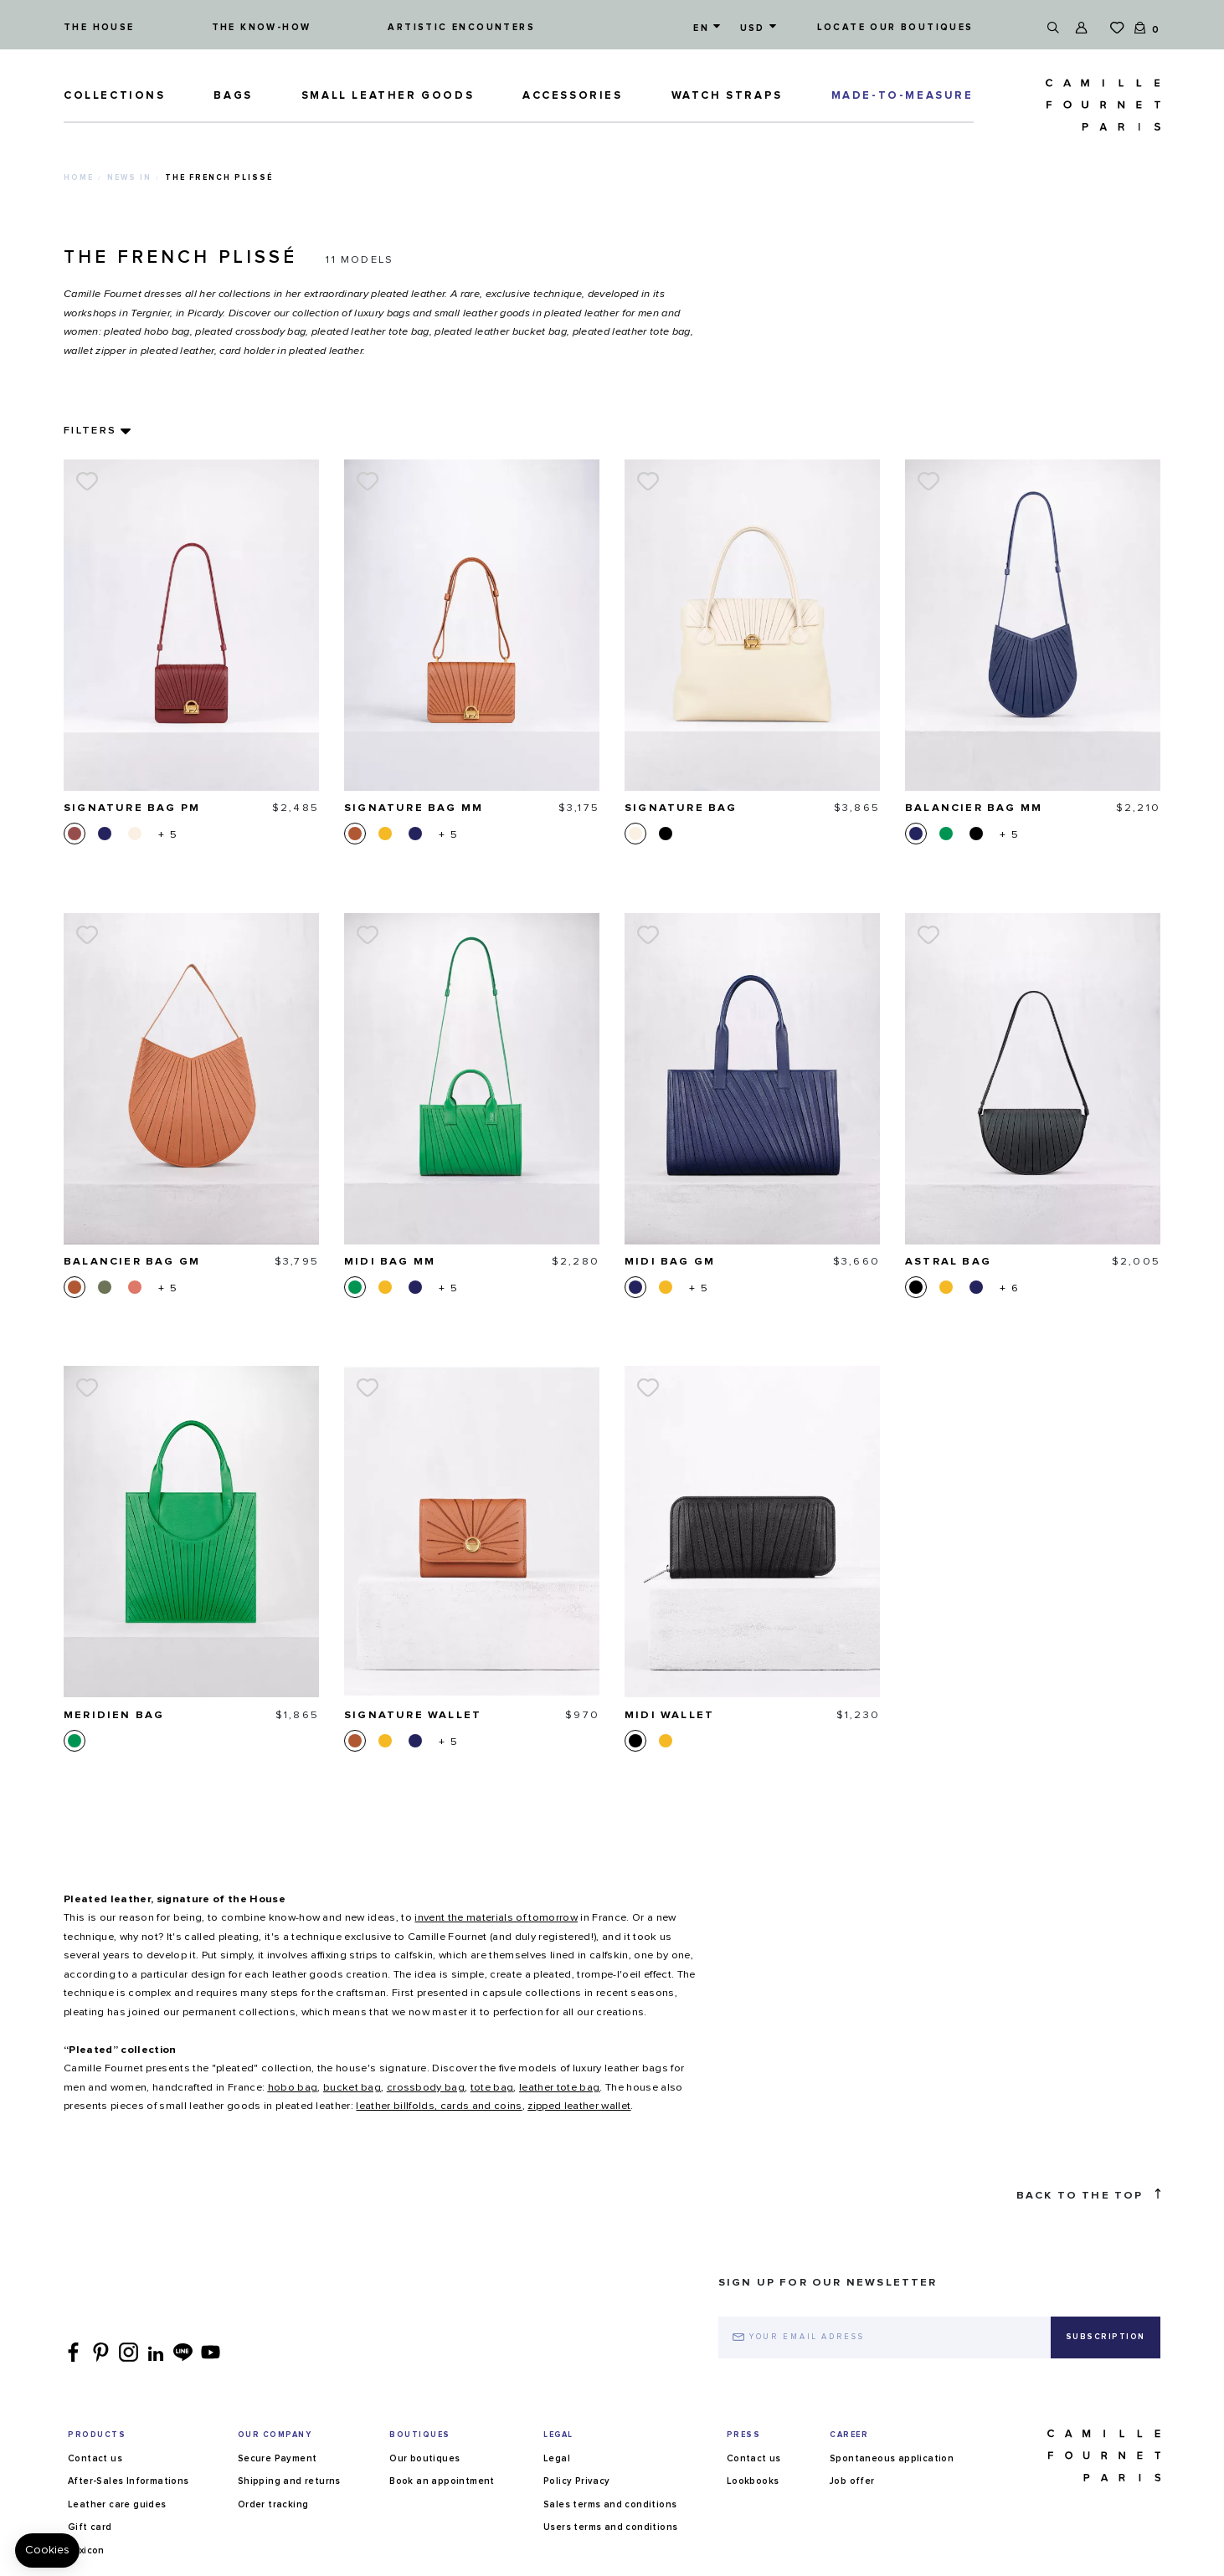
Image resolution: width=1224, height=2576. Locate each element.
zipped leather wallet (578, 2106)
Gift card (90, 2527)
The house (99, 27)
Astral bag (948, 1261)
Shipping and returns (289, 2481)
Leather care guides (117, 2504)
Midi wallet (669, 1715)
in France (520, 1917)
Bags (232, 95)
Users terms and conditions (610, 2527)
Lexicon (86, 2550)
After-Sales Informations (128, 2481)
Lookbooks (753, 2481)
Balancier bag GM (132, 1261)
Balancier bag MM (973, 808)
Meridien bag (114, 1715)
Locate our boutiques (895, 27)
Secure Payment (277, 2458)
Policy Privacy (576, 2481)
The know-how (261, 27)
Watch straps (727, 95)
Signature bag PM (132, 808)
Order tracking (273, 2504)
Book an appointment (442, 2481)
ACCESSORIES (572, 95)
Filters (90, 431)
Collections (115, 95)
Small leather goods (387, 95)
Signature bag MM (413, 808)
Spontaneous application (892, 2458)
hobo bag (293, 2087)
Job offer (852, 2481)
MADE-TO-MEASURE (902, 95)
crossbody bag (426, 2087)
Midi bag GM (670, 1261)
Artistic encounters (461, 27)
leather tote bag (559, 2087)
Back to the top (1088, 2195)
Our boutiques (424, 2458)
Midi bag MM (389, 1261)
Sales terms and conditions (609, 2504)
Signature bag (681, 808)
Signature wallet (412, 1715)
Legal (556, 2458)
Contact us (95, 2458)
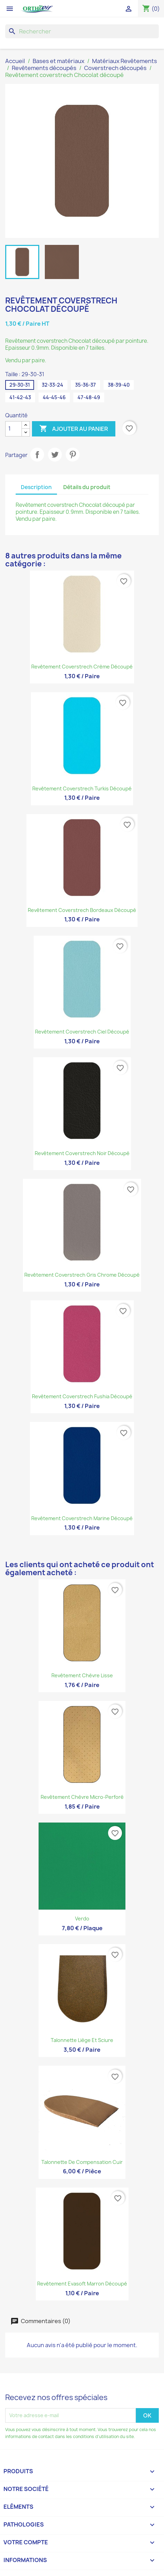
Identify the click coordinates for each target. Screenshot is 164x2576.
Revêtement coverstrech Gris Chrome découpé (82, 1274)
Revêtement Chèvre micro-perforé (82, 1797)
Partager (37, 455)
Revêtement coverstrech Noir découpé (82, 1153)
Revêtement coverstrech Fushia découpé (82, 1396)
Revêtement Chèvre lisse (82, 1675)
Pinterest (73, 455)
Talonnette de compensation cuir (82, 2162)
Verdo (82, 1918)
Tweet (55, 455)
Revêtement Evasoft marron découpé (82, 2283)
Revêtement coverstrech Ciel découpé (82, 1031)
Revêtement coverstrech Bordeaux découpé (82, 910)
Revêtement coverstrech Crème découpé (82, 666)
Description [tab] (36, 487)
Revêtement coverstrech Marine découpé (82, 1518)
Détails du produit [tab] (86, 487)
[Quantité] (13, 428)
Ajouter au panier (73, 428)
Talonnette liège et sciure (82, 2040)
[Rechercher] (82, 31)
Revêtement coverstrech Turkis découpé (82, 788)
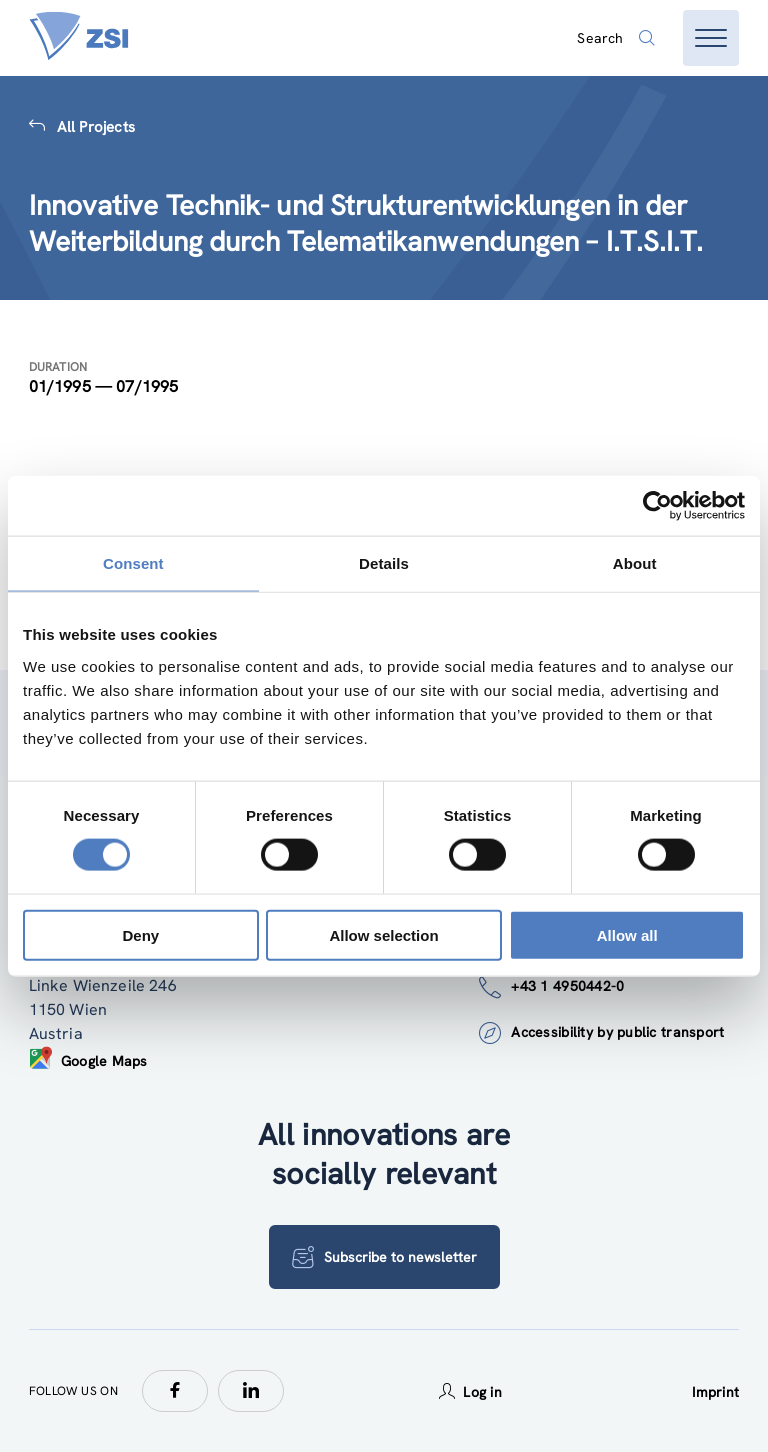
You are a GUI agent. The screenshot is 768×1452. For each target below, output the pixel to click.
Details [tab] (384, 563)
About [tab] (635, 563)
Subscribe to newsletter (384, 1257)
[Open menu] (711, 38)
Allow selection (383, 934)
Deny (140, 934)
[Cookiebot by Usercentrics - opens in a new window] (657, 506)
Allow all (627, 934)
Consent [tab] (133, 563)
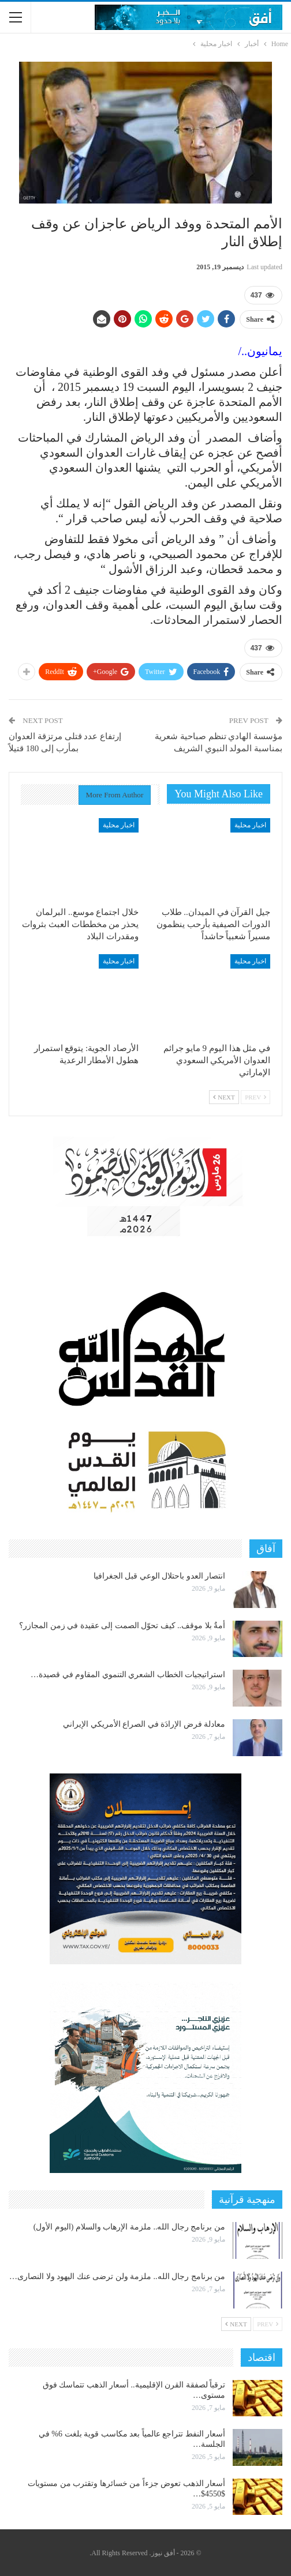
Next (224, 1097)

* WHAT YOU HAVE TO DO *
Identify every line in the items above that contains the string "Locate", and copy each of those lines.

* TASK RESULT *
Image resolution: width=1224, height=2576. Locate each element.
Locate our boutiques (895, 27)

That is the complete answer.